§ **Data to use**:
-.-.-

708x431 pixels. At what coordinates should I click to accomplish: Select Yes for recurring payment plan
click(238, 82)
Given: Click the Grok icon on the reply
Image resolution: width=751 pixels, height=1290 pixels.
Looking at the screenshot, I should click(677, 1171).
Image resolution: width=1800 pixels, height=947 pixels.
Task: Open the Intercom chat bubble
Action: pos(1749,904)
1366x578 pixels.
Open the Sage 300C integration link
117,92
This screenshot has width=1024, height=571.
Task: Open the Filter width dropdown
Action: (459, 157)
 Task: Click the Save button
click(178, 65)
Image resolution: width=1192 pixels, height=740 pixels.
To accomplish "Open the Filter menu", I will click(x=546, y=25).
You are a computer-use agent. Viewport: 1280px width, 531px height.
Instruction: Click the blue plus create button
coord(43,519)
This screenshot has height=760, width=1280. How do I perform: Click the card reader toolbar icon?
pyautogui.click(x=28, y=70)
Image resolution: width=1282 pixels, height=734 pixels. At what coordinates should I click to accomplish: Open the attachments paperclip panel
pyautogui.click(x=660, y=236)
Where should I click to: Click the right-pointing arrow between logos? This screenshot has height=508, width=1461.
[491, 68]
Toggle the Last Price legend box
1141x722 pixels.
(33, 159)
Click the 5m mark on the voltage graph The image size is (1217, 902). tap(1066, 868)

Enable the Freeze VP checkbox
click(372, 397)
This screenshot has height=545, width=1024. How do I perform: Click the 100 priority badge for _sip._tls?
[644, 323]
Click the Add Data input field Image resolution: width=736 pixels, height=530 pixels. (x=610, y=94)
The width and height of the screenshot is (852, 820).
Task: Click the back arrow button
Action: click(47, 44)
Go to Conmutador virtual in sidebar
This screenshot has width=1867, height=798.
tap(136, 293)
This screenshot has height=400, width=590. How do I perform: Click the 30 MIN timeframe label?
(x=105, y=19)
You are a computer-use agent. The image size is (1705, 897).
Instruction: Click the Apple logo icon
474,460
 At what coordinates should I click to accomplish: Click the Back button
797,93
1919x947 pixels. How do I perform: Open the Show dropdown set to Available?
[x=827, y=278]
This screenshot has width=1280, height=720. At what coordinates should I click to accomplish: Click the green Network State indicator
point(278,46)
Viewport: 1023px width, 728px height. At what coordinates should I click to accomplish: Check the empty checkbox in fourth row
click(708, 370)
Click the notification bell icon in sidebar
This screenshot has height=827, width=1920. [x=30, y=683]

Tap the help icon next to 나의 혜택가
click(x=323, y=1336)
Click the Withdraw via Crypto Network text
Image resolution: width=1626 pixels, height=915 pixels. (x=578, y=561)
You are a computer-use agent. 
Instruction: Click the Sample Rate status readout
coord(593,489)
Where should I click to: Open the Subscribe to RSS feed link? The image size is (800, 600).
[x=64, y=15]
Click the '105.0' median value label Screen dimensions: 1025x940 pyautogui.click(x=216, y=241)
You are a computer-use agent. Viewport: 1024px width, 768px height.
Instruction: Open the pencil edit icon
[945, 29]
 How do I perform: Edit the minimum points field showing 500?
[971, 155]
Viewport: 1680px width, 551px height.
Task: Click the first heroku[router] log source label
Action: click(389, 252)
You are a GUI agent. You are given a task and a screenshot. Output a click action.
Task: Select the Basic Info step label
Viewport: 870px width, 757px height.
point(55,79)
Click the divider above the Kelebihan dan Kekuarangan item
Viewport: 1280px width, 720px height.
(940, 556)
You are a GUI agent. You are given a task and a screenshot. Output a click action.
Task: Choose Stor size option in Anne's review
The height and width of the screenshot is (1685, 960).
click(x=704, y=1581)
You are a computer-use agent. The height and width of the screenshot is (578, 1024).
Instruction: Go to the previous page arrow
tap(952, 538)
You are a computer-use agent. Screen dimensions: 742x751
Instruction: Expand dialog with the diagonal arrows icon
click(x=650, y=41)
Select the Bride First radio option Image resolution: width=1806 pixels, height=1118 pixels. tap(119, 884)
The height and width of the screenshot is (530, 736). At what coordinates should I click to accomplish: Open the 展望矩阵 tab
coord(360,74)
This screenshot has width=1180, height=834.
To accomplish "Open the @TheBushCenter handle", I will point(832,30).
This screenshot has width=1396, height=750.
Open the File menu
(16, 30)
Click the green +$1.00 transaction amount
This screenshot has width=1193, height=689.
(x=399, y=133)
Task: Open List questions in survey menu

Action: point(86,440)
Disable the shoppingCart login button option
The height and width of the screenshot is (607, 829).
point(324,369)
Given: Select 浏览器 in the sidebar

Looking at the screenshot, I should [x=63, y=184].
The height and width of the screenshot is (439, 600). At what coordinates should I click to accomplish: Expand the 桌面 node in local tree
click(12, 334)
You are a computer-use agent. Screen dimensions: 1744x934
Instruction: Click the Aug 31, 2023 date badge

-.-.-

§ **Task description**: Would you output the material above once more, exactly as given?

§ **Task answer**:
708x431 pixels. At what coordinates should I click to accomplish: Select Yes for recurring payment plan
click(238, 82)
Given: Click the Grok icon on the reply
Image resolution: width=751 pixels, height=1290 pixels.
Looking at the screenshot, I should click(677, 1171).
Image resolution: width=1800 pixels, height=947 pixels.
Task: Open the Intercom chat bubble
Action: pos(1749,904)
1366x578 pixels.
Open the Sage 300C integration link
117,92
This screenshot has width=1024, height=571.
Task: Open the Filter width dropdown
Action: (459, 157)
 Task: Click the Save button
click(178, 65)
Image resolution: width=1192 pixels, height=740 pixels.
To accomplish "Open the Filter menu", I will click(x=546, y=25).
You are a computer-use agent. Viewport: 1280px width, 531px height.
Instruction: Click the blue plus create button
coord(43,519)
This screenshot has height=760, width=1280. How do I perform: Click the card reader toolbar icon?
pyautogui.click(x=28, y=70)
Image resolution: width=1282 pixels, height=734 pixels. At what coordinates should I click to accomplish: Open the attachments paperclip panel
pyautogui.click(x=660, y=236)
Where should I click to: Click the right-pointing arrow between logos? This screenshot has height=508, width=1461.
[491, 68]
Toggle the Last Price legend box
1141x722 pixels.
(33, 159)
Click the 5m mark on the voltage graph The image size is (1217, 902). tap(1066, 868)

Enable the Freeze VP checkbox
click(372, 397)
This screenshot has height=545, width=1024. How do I perform: Click the 100 priority badge for _sip._tls?
[644, 323]
Click the Add Data input field Image resolution: width=736 pixels, height=530 pixels. (x=610, y=94)
The width and height of the screenshot is (852, 820).
Task: Click the back arrow button
Action: click(47, 44)
Go to Conmutador virtual in sidebar
This screenshot has width=1867, height=798.
tap(136, 293)
This screenshot has height=400, width=590. How do I perform: Click the 30 MIN timeframe label?
(x=105, y=19)
You are a computer-use agent. The image size is (1705, 897).
Instruction: Click the Apple logo icon
474,460
 At what coordinates should I click to accomplish: Click the Back button
797,93
1919x947 pixels. How do I perform: Open the Show dropdown set to Available?
[x=827, y=278]
This screenshot has width=1280, height=720. At what coordinates should I click to accomplish: Click the green Network State indicator
point(278,46)
Viewport: 1023px width, 728px height. At what coordinates should I click to accomplish: Check the empty checkbox in fourth row
click(708, 370)
Click the notification bell icon in sidebar
This screenshot has height=827, width=1920. [x=30, y=683]

Tap the help icon next to 나의 혜택가
click(x=323, y=1336)
Click the Withdraw via Crypto Network text
Image resolution: width=1626 pixels, height=915 pixels. (x=578, y=561)
You are a computer-use agent. 
Instruction: Click the Sample Rate status readout
coord(593,489)
Where should I click to: Open the Subscribe to RSS feed link? The image size is (800, 600).
[x=64, y=15]
Click the '105.0' median value label Screen dimensions: 1025x940 pyautogui.click(x=216, y=241)
You are a computer-use agent. Viewport: 1024px width, 768px height.
Instruction: Open the pencil edit icon
[945, 29]
 How do I perform: Edit the minimum points field showing 500?
[971, 155]
Viewport: 1680px width, 551px height.
Task: Click the first heroku[router] log source label
Action: click(389, 252)
You are a GUI agent. You are given a task and a screenshot. Output a click action.
Task: Select the Basic Info step label
Viewport: 870px width, 757px height.
point(55,79)
Click the divider above the Kelebihan dan Kekuarangan item
Viewport: 1280px width, 720px height.
(940, 556)
You are a GUI agent. You are given a task and a screenshot. Output a click action.
Task: Choose Stor size option in Anne's review
The height and width of the screenshot is (1685, 960).
click(x=704, y=1581)
You are a computer-use agent. The height and width of the screenshot is (578, 1024).
Instruction: Go to the previous page arrow
tap(952, 538)
You are a computer-use agent. Screen dimensions: 742x751
Instruction: Expand dialog with the diagonal arrows icon
click(x=650, y=41)
Select the Bride First radio option Image resolution: width=1806 pixels, height=1118 pixels. tap(119, 884)
The height and width of the screenshot is (530, 736). At what coordinates should I click to accomplish: Open the 展望矩阵 tab
coord(360,74)
This screenshot has width=1180, height=834.
To accomplish "Open the @TheBushCenter handle", I will point(832,30).
This screenshot has width=1396, height=750.
Open the File menu
(16, 30)
Click the green +$1.00 transaction amount
This screenshot has width=1193, height=689.
(x=399, y=133)
Task: Open List questions in survey menu

Action: point(86,440)
Disable the shoppingCart login button option
The height and width of the screenshot is (607, 829).
point(324,369)
Given: Select 浏览器 in the sidebar

Looking at the screenshot, I should [x=63, y=184].
The height and width of the screenshot is (439, 600). At what coordinates should I click to accomplish: Expand the 桌面 node in local tree
click(12, 334)
You are a computer-use agent. Screen dimensions: 1744x934
Instruction: Click the Aug 31, 2023 date badge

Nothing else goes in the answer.